How often would you think about buying a new car if you never saw a car commercial?
First, I defer to any lawyers here and hope to hear any rebuttals they may have to the following. Just having completed a copyright course (and thus having a little dangerous knowledge), I offer the following:
Copyright subsists at fixation (17 USC 102), so, as another poster noted, the shows and commercials are obviously separately copyrighted. If the shows are then fixed with commercials interposed, then a copyright would also presumably exist for the compliation of the shows and commercials. This is likely not how it is done as it would seem that the commercials would be served from a separate source in real time. If this is true, the channel stream viewed by the user would not necessarily have a copyright as a compliation. On the other hand, I would expect, if determination of the order and identity of the shows and interposed commercials is done by a file, the file would be copyrightable and thus protectable. [This follows from a case we studied on the Duke Nukem game in which so-called "MAP" files which had no graphics but which controlled the display of library graphics were basically held copyrightable.]
I think this doesn't matter, however. It is a well-known copyright tenet that derivative works are not created by unfixed alterations of performances/displays. For example, if you hold up pink cellophane in front of a television to make everything appear pink, you have not created a derivative work (the pinkified work was not fixed in any physical medium), although photographing the result would. This example was from Judge Kosinski (spelling?) of the 9th Circuit in the Duke Nukem case referenced previously. This is also why people with sunglasses aren't sued for creating derivative works of everything they see. So, blacking out commercials or skipping them would seem to clearly not create a derivative work.
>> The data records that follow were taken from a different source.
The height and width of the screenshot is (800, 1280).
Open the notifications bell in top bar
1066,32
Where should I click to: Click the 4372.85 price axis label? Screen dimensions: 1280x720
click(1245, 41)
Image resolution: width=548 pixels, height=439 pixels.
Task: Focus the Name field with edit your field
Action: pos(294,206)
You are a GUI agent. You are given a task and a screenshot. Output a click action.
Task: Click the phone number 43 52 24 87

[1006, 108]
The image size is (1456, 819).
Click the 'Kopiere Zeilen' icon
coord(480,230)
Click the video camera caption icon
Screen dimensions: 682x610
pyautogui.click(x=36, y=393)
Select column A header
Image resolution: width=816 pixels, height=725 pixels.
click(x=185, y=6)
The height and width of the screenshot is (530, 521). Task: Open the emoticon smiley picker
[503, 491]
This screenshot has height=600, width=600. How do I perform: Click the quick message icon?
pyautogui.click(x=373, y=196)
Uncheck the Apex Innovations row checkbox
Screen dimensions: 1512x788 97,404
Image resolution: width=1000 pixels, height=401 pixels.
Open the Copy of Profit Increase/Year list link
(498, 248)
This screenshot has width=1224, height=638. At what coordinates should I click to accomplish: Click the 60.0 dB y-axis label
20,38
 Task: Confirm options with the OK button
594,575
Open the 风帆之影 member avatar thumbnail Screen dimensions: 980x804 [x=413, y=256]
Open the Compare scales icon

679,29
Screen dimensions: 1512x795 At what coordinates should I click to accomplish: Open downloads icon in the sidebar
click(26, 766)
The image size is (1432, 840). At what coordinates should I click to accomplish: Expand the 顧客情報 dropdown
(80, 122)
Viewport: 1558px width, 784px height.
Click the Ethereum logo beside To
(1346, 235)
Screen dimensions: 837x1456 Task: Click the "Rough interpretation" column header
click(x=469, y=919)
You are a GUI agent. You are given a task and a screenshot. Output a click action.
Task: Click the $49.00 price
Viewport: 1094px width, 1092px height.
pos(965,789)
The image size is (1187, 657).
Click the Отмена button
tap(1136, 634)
The most likely way for broadcasters to prevent commercial skipping would seem to be under some form of moral rights. Moral rights protects against mutilation or unauthorized modification of works of art. However, first, the broadcasters would have to prove a television broadcast was a work of art, which seems unlikely (I mean, the shows in combination with commercials interposed). Second, in the US, at the federal level at least, protection of visual works does not extend to movies or television (see the definition of visual art under 17 USC 101). So this fails as well.